→ **Document text**
★ ★ ★
Merger Doctrine, the Common Trust Fund, the Trusteed Mutual Fund, Common-Fund Doctrine, Combining Trusts, Common Fund of Related Sub-trusts: Which is not about trust investing?

Charles E. Rounds, Jr. - Suffolk University Law School

The answer is the common-fund doctrine, which relates not to asset management but to whether a trust beneficiary who brings an action involving the trust may be reimbursed from the trust estate for his or her attorneys’ fees. See §8.15.13 of Loring and Rounds: A Trustee’s Handbook (2022). As to merger doctrine the question is ambiguous. In the trust context merger occurs when one person possesses the entire legal and the entire equitable interest. In such a case, there is no trust; the person simply owns the property outright and free of trust, all interests being still merged or now having merged in that person. See § 8.7 of the Handbook. If merger occurs in mid-course of the trust, the person, going forward, no longer is bound by the fiduciary principle in the management of the once-entrusted assets, so in that sense merger can touch on investing.
★ ★ ★
→ **Material**
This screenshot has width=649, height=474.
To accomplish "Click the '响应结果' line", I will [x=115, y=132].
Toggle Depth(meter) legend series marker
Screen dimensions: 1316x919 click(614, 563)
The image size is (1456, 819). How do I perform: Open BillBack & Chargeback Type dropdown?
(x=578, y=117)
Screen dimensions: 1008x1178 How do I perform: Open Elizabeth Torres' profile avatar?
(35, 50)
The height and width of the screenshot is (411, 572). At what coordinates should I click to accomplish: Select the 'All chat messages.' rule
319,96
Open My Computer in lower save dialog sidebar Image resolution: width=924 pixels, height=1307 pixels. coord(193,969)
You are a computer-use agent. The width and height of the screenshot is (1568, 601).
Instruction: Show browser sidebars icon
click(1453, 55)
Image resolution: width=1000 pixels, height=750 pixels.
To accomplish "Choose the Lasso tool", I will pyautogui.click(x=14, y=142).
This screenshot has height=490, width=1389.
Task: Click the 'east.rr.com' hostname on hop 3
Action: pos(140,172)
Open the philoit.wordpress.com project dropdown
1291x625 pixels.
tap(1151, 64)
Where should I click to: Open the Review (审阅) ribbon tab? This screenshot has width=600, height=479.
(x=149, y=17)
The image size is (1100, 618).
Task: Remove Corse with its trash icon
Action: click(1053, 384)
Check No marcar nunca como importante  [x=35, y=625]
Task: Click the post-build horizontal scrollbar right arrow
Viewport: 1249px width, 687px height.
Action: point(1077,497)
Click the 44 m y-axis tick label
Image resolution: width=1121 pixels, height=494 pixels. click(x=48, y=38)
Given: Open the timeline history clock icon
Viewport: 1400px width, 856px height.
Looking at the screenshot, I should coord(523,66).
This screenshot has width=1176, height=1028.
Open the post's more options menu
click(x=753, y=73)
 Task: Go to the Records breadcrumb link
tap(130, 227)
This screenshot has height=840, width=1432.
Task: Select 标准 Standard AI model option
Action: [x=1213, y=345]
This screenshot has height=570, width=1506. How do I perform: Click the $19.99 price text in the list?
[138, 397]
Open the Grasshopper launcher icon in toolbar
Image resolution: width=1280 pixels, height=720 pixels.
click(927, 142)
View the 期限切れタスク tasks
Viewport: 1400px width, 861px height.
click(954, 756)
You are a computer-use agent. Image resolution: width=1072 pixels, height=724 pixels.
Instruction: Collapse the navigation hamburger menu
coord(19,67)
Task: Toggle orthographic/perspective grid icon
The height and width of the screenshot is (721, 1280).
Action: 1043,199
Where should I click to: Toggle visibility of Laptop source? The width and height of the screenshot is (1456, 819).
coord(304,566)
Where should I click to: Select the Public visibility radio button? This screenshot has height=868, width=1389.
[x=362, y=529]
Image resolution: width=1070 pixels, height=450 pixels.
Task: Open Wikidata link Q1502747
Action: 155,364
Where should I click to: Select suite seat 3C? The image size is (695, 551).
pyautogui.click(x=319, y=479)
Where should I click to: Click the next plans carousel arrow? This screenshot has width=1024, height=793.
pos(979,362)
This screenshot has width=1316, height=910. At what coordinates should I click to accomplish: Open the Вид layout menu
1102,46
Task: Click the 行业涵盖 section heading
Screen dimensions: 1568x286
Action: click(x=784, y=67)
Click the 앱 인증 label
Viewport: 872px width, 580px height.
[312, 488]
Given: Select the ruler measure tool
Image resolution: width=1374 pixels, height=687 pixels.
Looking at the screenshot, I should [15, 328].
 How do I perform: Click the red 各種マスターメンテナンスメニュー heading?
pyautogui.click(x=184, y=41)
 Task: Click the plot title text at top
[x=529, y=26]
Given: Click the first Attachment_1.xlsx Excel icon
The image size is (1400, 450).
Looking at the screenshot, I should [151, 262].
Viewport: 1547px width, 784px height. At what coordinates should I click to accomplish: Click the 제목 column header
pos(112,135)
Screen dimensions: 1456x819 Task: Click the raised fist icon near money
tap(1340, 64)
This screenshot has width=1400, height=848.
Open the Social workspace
★ ★ ★
→ **Stated exercise**
Translate this sentence from the passage on trust doctrines into Spanish: "In the trust context merger occurs when one person possesses the entire legal and the entire equitable interest."

→ **Completed exercise**
En el contexto de los fideicomisos, la fusión se produce cuando una persona posee la totalidad del interés legal y la totalidad del interés equitativo.